Passage given:
Activity 1 Part 2: Essentials

The Goal

Now that we have opened our data set, let’s explore it a little. At DataFest, it is very important to take your time looking at the data and really understanding its structure. Doing so will help you make decisions about how best to approach the challenge!

The Data and the client

Our data today is provided by a client who is interested in exploring how existing buildings can be updated to improve their energy efficiency and reduce their carbon foot print. They are interested in identifying traits associated with high energy usage, and recommendations on how buildings can improve their energy efficiency.They have provided us with information on over 70,000 buildings.

Our response variable (outcome variable) is:

  • site_eui - Site Energy Usage Intensity (Site EUI). This is the amount of heat and electricity consumed by a building. This is recorded from utility bills for the building over the last year. It has no units.

There are other columns in the data set. These represent identifying information about the building and possible features that we can use to help us build a model for Site EUI. A feature is an explanatory variable, meaning a variable we can use when we build our model for Y = Site EUI.

  • id - building id.
  • Year_Factor - anonymized year in which the weather and energy usage factors were observed.
  • State_Factor - anonymized state in which the building is located.
  • building_class - building classification.

Short task A: According to the DataFest passage, where is the Site EUI figure for each building recorded from?
Short task B: For each statement, say whether it agrees with the DataFest passage, and quote the words that decide it. (i) The client supplied information on more than 70,000 buildings. (ii) Site EUI is measured in kilowatt-hours. (iii) State_Factor gives the actual name of the state where a building is located.
The records aren't needed for any task.

Rows:
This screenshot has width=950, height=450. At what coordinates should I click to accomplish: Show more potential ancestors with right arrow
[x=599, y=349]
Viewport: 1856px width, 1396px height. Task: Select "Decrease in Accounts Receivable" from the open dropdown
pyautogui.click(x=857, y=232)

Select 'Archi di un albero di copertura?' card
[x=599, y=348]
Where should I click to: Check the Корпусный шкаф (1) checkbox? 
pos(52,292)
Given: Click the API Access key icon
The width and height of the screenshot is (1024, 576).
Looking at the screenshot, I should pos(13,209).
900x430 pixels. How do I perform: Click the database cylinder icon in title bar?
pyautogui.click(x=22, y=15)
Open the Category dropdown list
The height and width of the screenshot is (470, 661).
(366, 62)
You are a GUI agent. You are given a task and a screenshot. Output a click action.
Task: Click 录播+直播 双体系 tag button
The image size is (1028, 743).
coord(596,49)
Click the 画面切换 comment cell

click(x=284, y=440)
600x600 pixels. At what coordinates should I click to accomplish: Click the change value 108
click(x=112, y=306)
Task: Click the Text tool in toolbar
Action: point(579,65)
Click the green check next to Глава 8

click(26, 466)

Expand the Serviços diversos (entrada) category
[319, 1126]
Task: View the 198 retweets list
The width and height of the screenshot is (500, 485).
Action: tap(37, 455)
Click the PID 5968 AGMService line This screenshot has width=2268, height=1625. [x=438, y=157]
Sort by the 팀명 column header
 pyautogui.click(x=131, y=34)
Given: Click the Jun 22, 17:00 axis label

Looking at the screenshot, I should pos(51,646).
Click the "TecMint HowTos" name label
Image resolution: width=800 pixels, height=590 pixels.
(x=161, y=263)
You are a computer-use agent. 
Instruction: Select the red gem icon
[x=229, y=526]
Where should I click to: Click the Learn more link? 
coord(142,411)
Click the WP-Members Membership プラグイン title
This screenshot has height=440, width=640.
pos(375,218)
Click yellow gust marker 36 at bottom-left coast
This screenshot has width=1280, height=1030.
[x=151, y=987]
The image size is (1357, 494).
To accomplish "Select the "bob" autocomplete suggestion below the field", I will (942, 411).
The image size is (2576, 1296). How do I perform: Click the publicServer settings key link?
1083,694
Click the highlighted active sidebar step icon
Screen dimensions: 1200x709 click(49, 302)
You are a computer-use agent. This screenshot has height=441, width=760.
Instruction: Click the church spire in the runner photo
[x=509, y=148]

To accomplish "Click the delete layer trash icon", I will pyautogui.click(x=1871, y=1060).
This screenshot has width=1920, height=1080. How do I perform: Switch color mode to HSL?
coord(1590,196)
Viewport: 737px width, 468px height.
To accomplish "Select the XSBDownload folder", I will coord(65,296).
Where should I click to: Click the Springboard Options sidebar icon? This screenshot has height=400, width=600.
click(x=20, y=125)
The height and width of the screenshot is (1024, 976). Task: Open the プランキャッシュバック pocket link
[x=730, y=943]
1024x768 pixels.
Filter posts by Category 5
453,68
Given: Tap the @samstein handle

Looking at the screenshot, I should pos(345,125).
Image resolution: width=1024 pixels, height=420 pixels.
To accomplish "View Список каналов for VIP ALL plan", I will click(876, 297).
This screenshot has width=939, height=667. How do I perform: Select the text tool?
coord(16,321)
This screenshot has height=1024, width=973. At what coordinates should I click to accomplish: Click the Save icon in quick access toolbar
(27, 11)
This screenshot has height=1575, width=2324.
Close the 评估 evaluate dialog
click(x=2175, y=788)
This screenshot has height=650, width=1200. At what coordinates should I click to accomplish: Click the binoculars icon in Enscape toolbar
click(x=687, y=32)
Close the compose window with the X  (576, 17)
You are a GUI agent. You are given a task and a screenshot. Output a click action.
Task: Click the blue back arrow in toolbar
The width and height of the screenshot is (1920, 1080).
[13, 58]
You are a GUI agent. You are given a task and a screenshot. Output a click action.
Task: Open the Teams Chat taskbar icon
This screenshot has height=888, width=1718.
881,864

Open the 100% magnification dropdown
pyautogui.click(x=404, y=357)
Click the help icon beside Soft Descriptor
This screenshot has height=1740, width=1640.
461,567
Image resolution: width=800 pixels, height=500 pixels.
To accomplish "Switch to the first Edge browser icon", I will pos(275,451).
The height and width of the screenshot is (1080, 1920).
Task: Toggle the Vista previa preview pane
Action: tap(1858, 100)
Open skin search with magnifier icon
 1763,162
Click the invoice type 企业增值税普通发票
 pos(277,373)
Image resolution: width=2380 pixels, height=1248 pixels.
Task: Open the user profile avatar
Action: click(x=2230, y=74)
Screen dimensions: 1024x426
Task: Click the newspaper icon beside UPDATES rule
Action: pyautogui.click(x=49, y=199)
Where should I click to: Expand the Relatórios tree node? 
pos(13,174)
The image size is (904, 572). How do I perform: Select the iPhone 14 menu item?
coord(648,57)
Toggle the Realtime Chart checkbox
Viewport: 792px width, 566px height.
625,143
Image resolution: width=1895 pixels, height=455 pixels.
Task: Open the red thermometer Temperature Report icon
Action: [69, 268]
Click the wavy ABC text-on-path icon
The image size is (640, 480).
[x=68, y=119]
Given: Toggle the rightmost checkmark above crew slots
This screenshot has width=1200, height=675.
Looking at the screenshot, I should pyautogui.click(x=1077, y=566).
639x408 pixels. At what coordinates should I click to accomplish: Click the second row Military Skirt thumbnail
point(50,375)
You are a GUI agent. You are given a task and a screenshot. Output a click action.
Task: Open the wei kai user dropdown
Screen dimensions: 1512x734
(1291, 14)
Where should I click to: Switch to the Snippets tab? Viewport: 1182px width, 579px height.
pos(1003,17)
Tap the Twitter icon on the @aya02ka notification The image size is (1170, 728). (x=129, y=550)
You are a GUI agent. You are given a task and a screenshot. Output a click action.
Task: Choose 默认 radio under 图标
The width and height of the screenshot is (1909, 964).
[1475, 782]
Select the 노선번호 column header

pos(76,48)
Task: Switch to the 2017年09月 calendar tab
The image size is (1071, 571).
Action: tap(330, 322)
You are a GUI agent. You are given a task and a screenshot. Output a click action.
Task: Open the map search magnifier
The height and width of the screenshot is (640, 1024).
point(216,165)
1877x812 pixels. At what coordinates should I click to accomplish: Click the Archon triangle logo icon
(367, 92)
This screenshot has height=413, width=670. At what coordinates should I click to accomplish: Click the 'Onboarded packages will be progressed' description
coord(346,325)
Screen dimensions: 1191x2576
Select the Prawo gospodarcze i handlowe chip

Task answer A: It is recorded from the building's utility bills over the last year.

Task answer B:
(i) Yes: "They have provided us with information on over 70,000 buildings."
(ii) No: "It has no units."
(iii) No: "anonymized state in which the building is located."